# Off Grid Living



## Raw TV (Aug 2, 2012)

*Would you move off the grid?*​
*If given the opportunity and materials, would you move off the grid?*

Yes! Without a doubt.3784.09%Maybe... I'd need convincing.511.36%No way!24.55%

*What's your least favorite aspect of modern society?*

The constant media presence1215.79%The stress1317.11%The overpopulation/ 'crowdedness'3140.79%The destruction of our earth67.89%Other1418.42%

*Would you be interested in learning more about an opportunity to start your own off grid, sustainable community?*

Yes, please contact me so we can speak00.00%Yes, but please only send me information1329.55%Maybe... how can I learn more?1022.73%No thank you2147.73%


----------



## Raw TV (Aug 2, 2012)

Hi Everyone,
Mind taking our poll?

Thanks!


----------



## youngdon (Mar 10, 2010)

My wife and I own a "cabin" that is off grid now. We haul water and have a 16k generator for power. As for the second part of your poll I'll say that... society isn't so bad.....if you can stand the people


----------



## Antlerz22 (Apr 18, 2011)

Im waiting as we speak for a package to build my own solar panels, and also on getting a wind generator.


----------



## charlie63 (Aug 11, 2012)

SURE WOULD!


----------



## Varmintnv (Aug 17, 2012)

Not much of a people person myself. Just me, the wife, and dogs living in a 5-10 square mile area would suit me fine.


----------



## Hellbilly1373 (May 12, 2012)

I plan on being off the grid in a year or so, as far as setting up a community, well that would defeat the purpose of moving out to the middle of nowhere to get away from it all.


----------



## NattyB (Jan 5, 2012)

Knowing how to do it and doing it are entirely different. Knowing how to do it would be cool and worthwhile info. As far as living in a community...like HellBilly said, defeats the purpose. Plus I think those "communities" might be kind of weird. Don't drink the Kool-Aid.
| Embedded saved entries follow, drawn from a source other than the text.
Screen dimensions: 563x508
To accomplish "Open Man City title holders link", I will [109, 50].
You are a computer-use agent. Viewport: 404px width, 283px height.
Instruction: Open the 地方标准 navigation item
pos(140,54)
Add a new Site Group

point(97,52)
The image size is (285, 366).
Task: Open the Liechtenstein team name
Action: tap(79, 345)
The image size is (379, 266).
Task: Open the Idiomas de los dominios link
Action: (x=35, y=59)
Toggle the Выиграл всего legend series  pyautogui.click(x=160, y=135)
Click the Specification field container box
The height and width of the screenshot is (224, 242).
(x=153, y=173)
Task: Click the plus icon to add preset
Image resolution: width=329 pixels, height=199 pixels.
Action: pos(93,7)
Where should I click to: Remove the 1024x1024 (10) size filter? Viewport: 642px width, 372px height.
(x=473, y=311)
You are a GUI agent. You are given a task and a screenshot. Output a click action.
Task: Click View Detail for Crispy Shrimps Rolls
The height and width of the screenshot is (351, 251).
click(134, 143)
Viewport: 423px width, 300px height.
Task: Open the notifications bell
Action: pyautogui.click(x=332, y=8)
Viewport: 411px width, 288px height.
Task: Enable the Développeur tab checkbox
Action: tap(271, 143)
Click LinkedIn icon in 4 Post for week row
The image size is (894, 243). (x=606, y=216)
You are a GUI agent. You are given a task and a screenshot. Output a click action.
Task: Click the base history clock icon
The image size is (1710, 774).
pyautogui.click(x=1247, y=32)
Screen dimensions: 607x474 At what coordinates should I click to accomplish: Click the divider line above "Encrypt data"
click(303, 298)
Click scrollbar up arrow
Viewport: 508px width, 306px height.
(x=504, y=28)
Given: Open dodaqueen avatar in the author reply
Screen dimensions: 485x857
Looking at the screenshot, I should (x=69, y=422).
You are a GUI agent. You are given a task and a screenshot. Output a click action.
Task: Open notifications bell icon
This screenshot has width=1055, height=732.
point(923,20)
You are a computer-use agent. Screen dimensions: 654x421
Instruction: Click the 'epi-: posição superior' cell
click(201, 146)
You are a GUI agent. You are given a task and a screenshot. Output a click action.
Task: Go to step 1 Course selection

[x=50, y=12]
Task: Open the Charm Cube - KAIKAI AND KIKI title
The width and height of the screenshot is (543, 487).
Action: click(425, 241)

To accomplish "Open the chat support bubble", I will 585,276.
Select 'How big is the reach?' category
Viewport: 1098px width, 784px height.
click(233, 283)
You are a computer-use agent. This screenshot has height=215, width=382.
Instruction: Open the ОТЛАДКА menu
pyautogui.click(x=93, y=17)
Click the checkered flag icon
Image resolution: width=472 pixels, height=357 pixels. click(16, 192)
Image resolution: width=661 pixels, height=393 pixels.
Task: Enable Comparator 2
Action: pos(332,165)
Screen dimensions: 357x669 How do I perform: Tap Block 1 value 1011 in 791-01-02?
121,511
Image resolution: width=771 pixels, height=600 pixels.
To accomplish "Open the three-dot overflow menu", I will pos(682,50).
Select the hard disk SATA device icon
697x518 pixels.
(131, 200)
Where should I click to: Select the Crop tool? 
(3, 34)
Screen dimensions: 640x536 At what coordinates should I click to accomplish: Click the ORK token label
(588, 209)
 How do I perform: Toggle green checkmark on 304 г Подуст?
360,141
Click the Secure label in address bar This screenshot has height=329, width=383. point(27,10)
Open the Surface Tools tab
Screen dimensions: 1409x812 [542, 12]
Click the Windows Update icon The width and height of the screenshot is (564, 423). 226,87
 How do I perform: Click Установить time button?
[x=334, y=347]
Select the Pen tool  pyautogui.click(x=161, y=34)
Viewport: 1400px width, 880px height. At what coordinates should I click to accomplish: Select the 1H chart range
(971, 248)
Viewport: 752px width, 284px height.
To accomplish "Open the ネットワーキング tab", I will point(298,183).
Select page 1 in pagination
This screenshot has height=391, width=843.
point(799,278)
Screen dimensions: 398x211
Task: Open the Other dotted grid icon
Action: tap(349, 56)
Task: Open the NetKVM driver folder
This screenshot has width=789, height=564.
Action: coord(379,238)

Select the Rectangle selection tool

However, "Survival" is really a community concept though. All human history bears that out. It's also much easier in a normal law-abiding community that has some grid function. The lone-wolf survival mentality is great until you get sick, accidentally cut a tendon...or get a tooth-ache. I firmly believe the less-grid dependant and less in-debt you are, the far better. I do have duplicate systems for water, electric, heat, cooking, light, etc, for my home if "the grid" would fail. This is just plain common sense. Why on earth would I resort to camping in a cold house if the electric goes out? RS, NattyB


----------



## azpredatorhunter (Jul 24, 2012)

I agree with hellbilly... but it would be helpfull to know a Dr. DDS and a brew master!...


----------



## bucksquatch (Nov 21, 2012)

I would love to move off grid, problem is acquiring land and finding a job to pay for said land. Also taxes, internet capabilities, food, etc... I understand you can hunt for the food (licenses still cost money), burn wood to save money and do some other stuff to save money. I've been trying to find a way to move away from people for awhile now and it just isn't possible without an inheritance or a long flippin' commute to make money.


----------



## El Gato Loco (Jan 15, 2010)

On our way to doing that now. We will be off-grid full time by February.

http://www.our180.com


----------



## bucksquatch (Nov 21, 2012)

Great website Chris, gave me a bit of insight into where to start anyway. Wyoming is my off grid goal, was there training for the ND oil fields in Rock Springs, Wyoming (SW Wyoming) back in 2009, decided oil fields weren't for me so I moved back MN but the Casper, Wyoming (NE Wyoming) area sort of held a special place in my heart since the trip. Been sort of an obsession/love affair with moving away to remote Wyoming ever since, get a piece of land I won't be bothered on, hunt my own food, have a medium sized 1-2 bedroom "cabin", grow my own veggies, even thought of raising something like a dozen goats for food and entertainment (but that's extra money to feed said goats) and now the going solar idea you have seems like a duh moment for me (so simple, why didn't I think of it?). Anyway, good luck Chris, look forward to hearing how it goes and great job again on the website (I went to school for web design and graphic design as well).


----------



## Southern Yankee (Nov 23, 2012)

My wife and I lived off the grid for 3 yrs. on top of a mountian in upstate NY. Wood heat, battery 12 volt lights, propane frig and stove, 4500 watt gen., 250' well, inverter for tv. It was great!!


----------



## Varmintnv (Aug 17, 2012)

My wife and I have been talking lately. We're gonna by some property and retire off grid in a few years. Looking for land now, should have it paid off in 5-7 years. Should be able to sell the current house for enuff cash to build the cabin and pay for the solar/wind power system. For the first time in my adult life, retirement looks like a real possibility!!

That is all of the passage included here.